• TASK DETAILS
Below are the records; repeat exactly their lines between the line holding "The image size is (1448, 1108)." and the line holding "Click the teal", inclusive, skipping the pictures.

• DATASET ENTRIES
□ □ □ □ □

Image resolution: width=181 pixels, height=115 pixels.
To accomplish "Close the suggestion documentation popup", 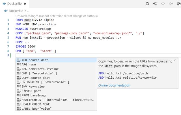I will [x=174, y=60].
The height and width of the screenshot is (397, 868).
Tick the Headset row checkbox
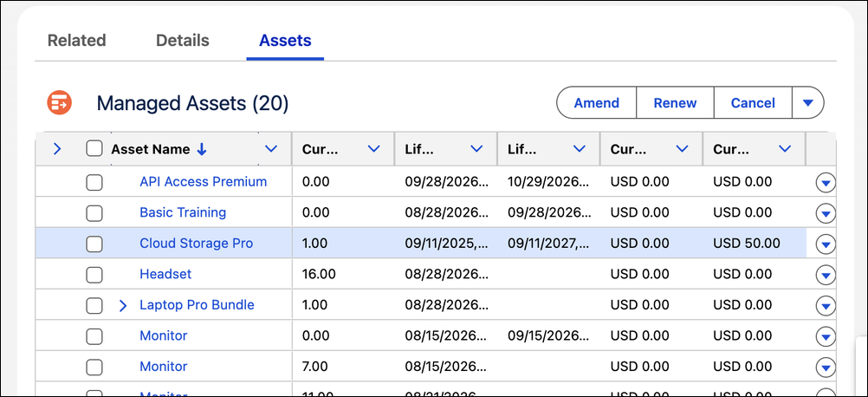point(94,274)
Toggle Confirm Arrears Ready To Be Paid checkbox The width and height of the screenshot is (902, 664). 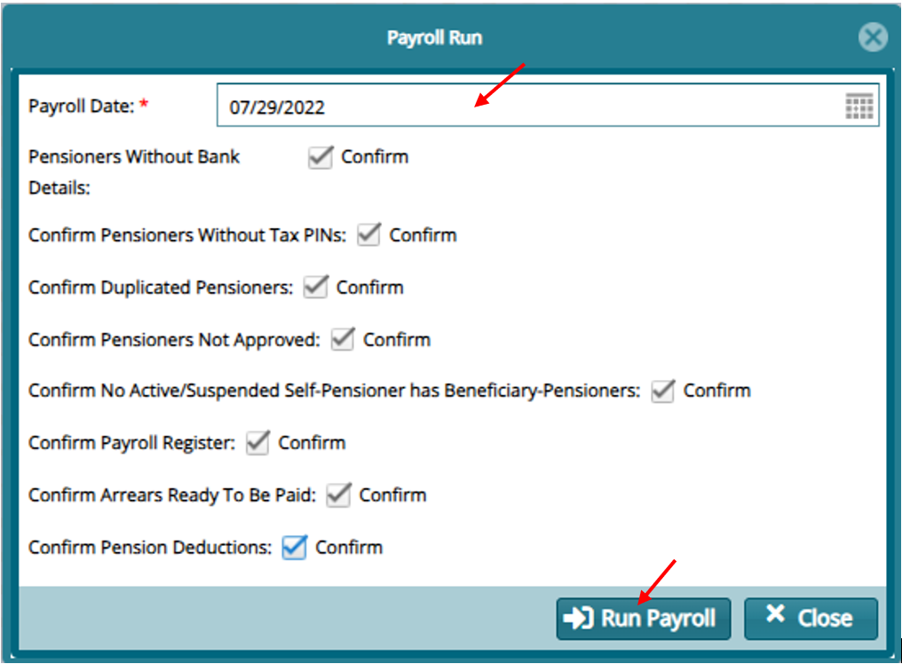pyautogui.click(x=338, y=495)
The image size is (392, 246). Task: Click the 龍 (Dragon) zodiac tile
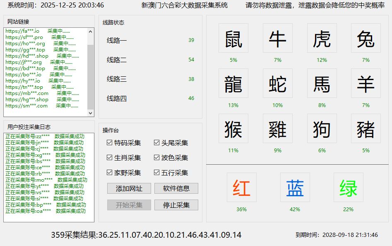(233, 83)
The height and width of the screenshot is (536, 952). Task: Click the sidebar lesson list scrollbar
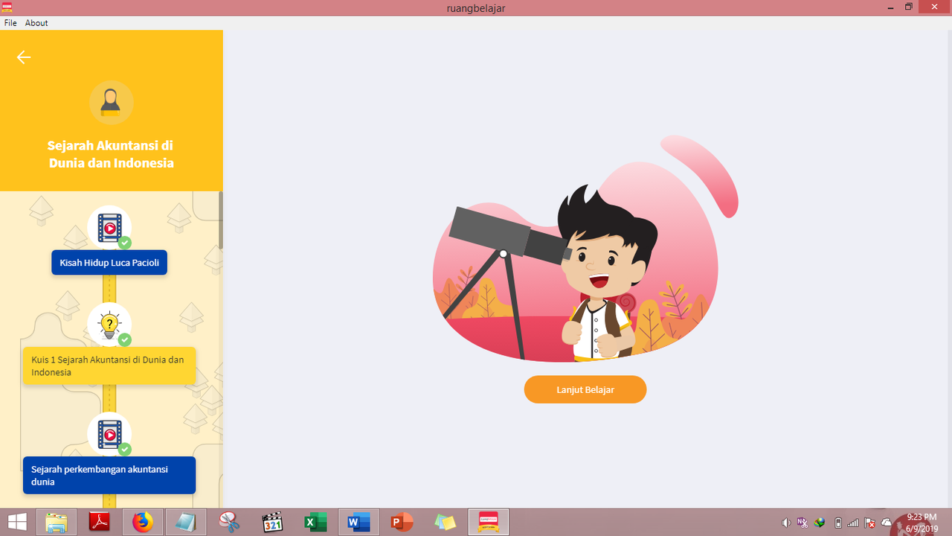(220, 220)
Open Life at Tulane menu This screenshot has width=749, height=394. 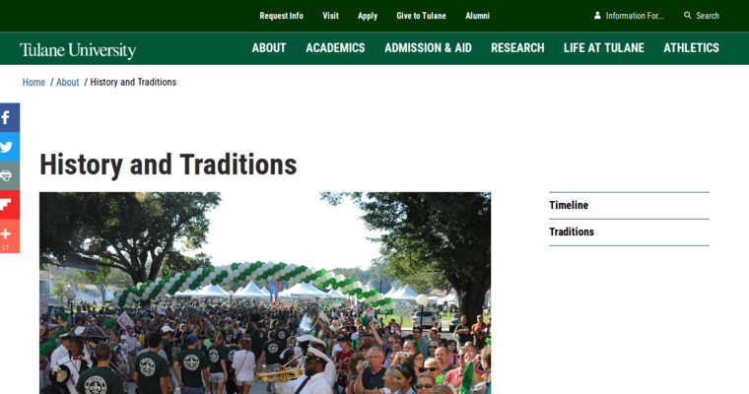coord(604,47)
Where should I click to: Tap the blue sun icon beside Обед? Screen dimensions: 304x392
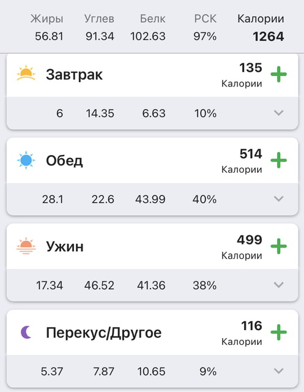(x=26, y=160)
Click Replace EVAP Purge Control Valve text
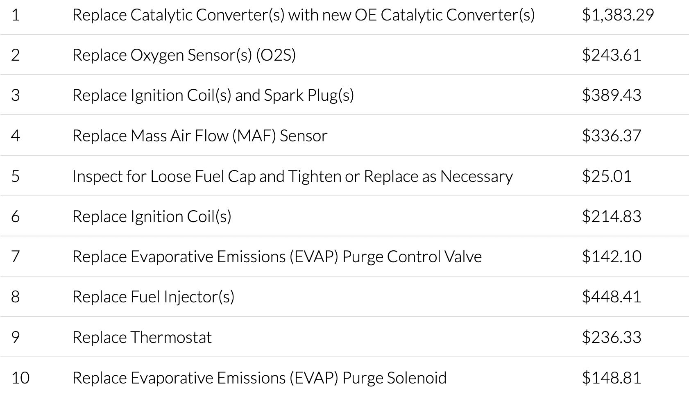This screenshot has height=404, width=689. point(277,256)
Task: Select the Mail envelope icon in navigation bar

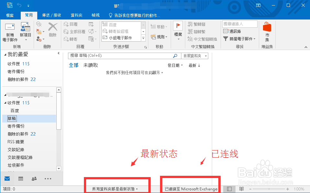Action: click(x=7, y=179)
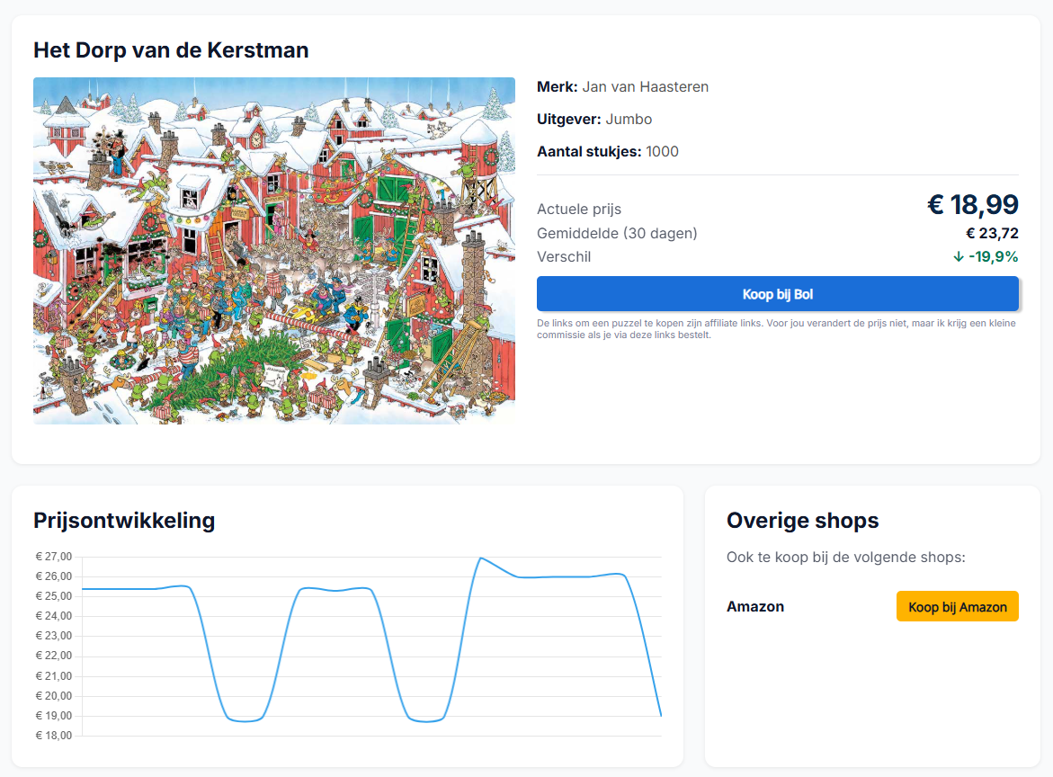Click the title Het Dorp van de Kerstman
1053x777 pixels.
pyautogui.click(x=171, y=50)
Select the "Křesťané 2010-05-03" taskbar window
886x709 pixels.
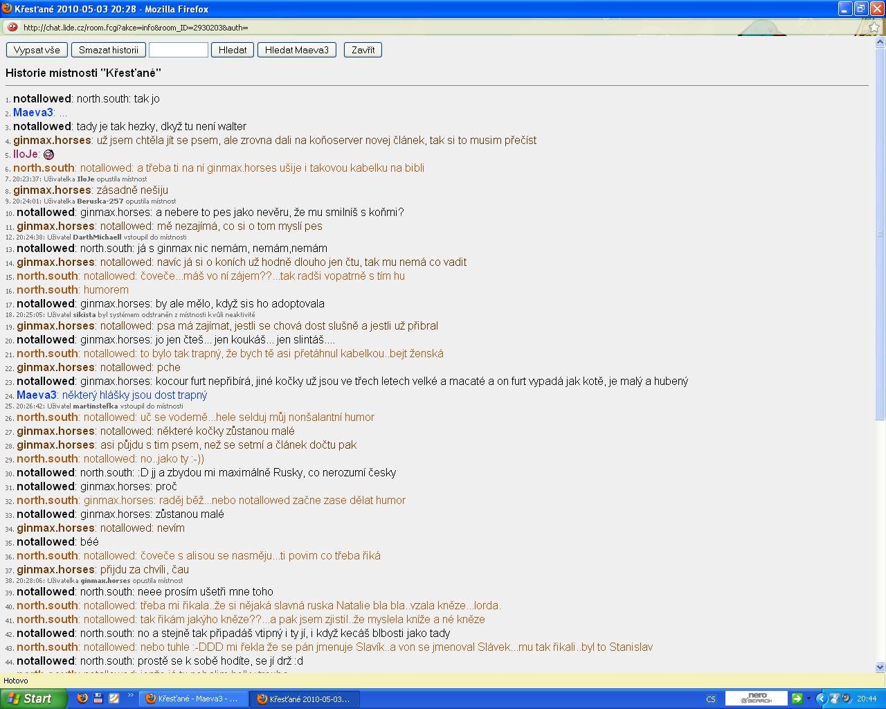pyautogui.click(x=303, y=699)
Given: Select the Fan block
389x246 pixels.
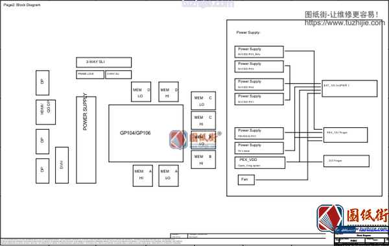Looking at the screenshot, I should (246, 180).
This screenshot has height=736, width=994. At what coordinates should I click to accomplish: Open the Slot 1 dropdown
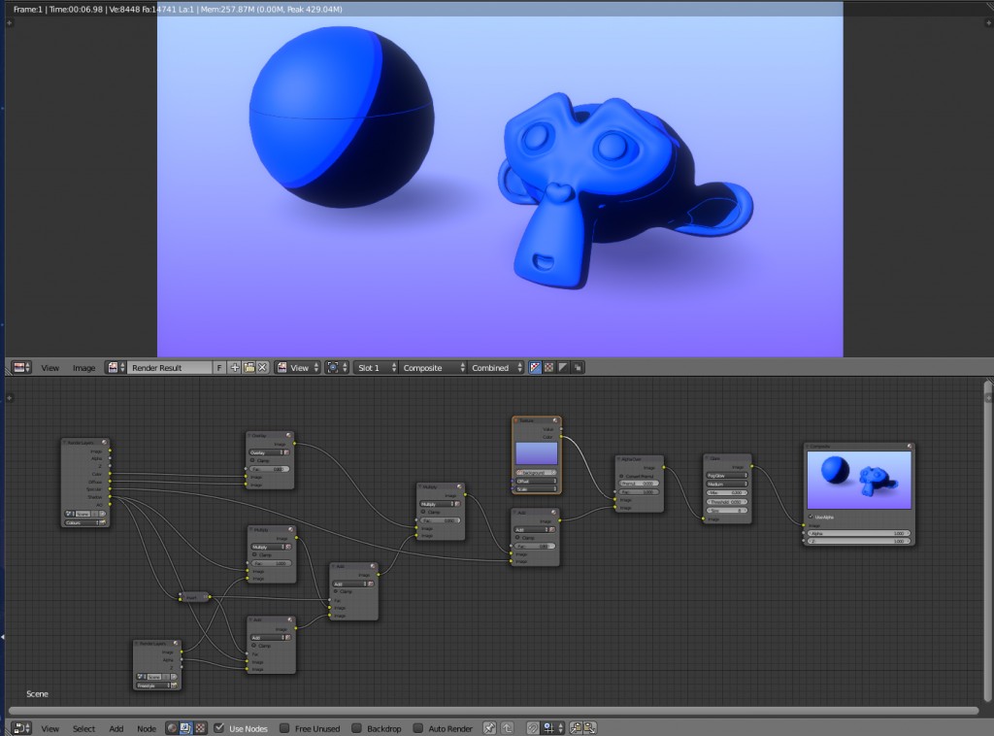coord(374,367)
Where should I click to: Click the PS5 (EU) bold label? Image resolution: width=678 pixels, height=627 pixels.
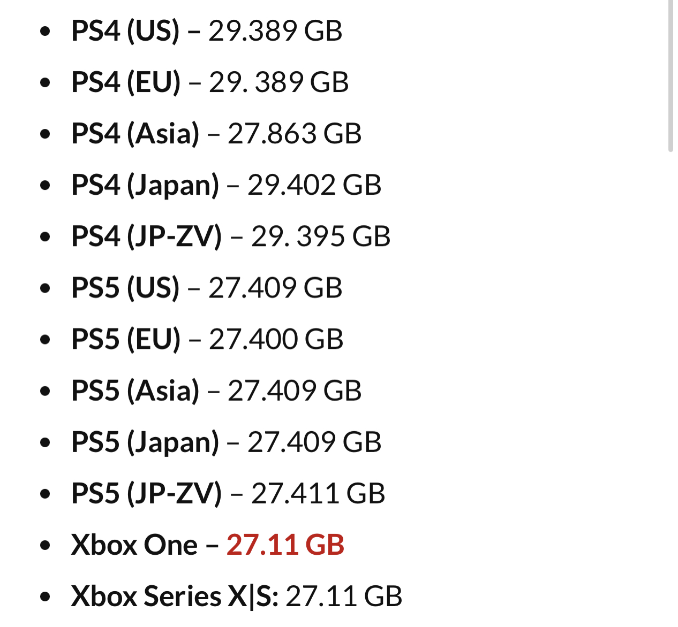tap(126, 339)
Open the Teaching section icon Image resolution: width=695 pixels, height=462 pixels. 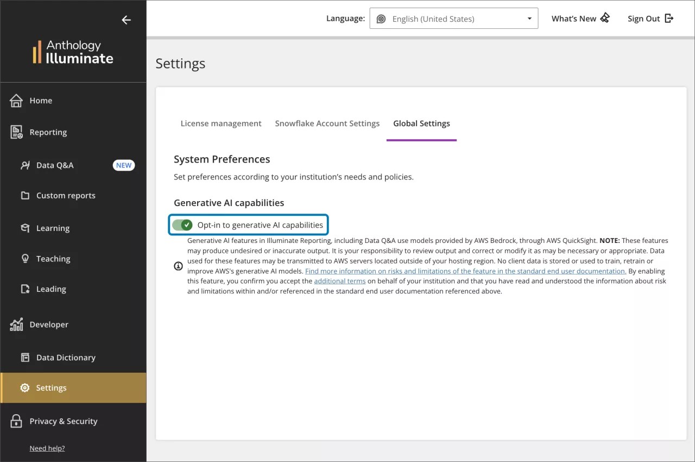click(x=26, y=258)
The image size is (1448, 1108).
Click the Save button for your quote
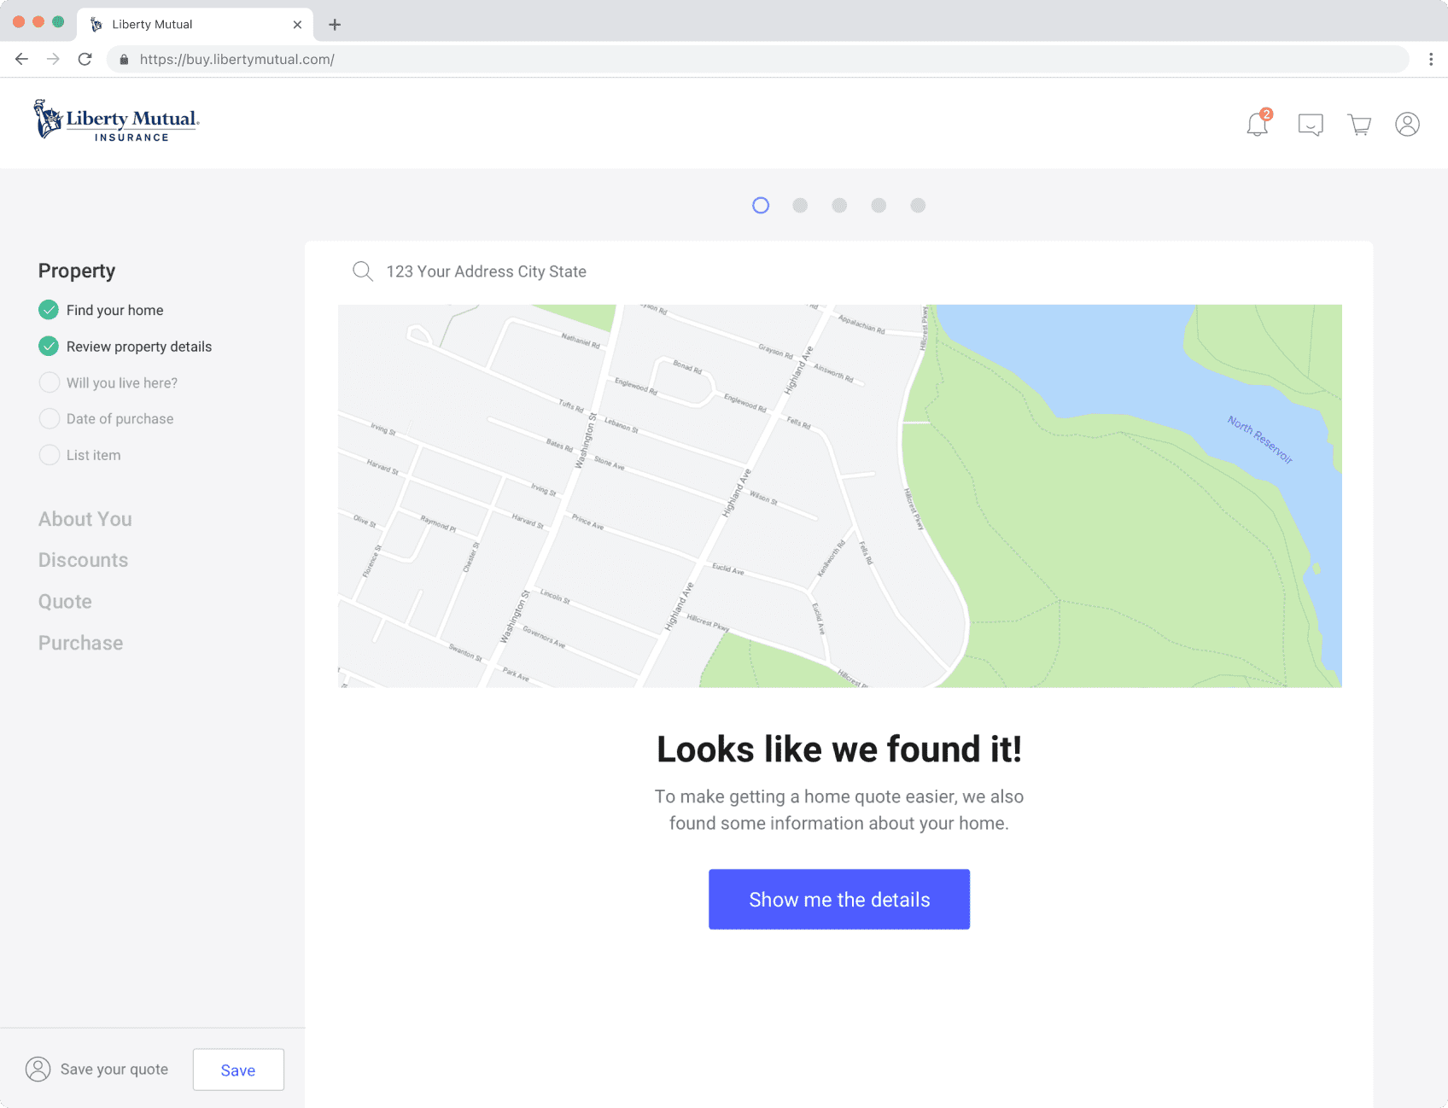pos(238,1070)
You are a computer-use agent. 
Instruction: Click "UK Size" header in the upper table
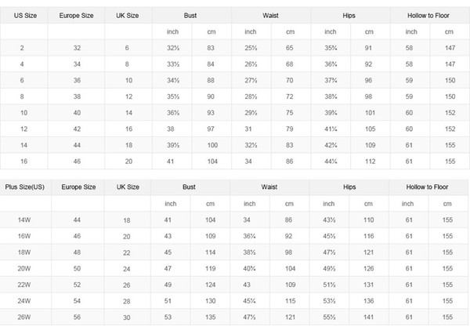pyautogui.click(x=128, y=16)
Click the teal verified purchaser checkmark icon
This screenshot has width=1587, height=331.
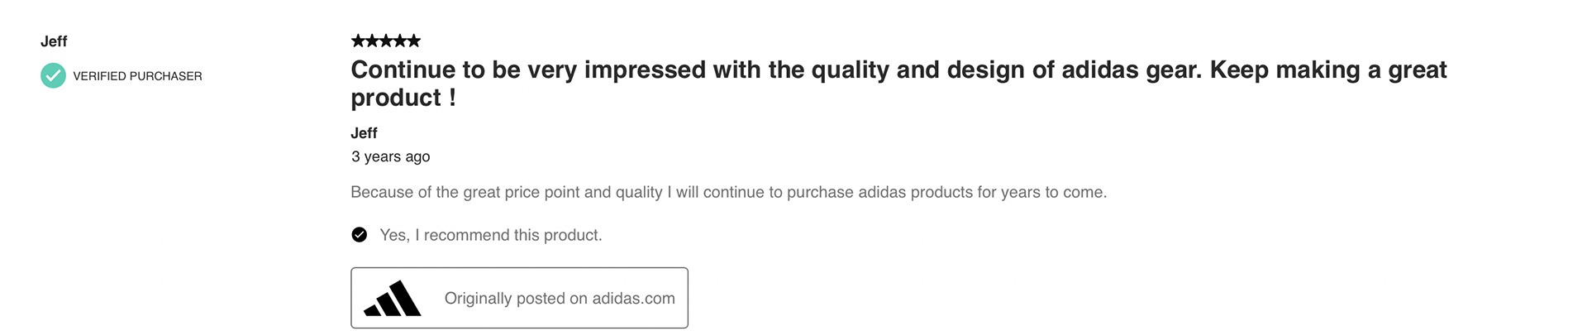53,75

□ □ □ □ □

• TASK OUTPUT
The image size is (1448, 1108).
Click the Save button for your quote
pos(238,1070)
You are a computer-use agent. 
Instruction: Click "UK Size" header in the upper table
pyautogui.click(x=128, y=16)
Click the teal verified purchaser checkmark icon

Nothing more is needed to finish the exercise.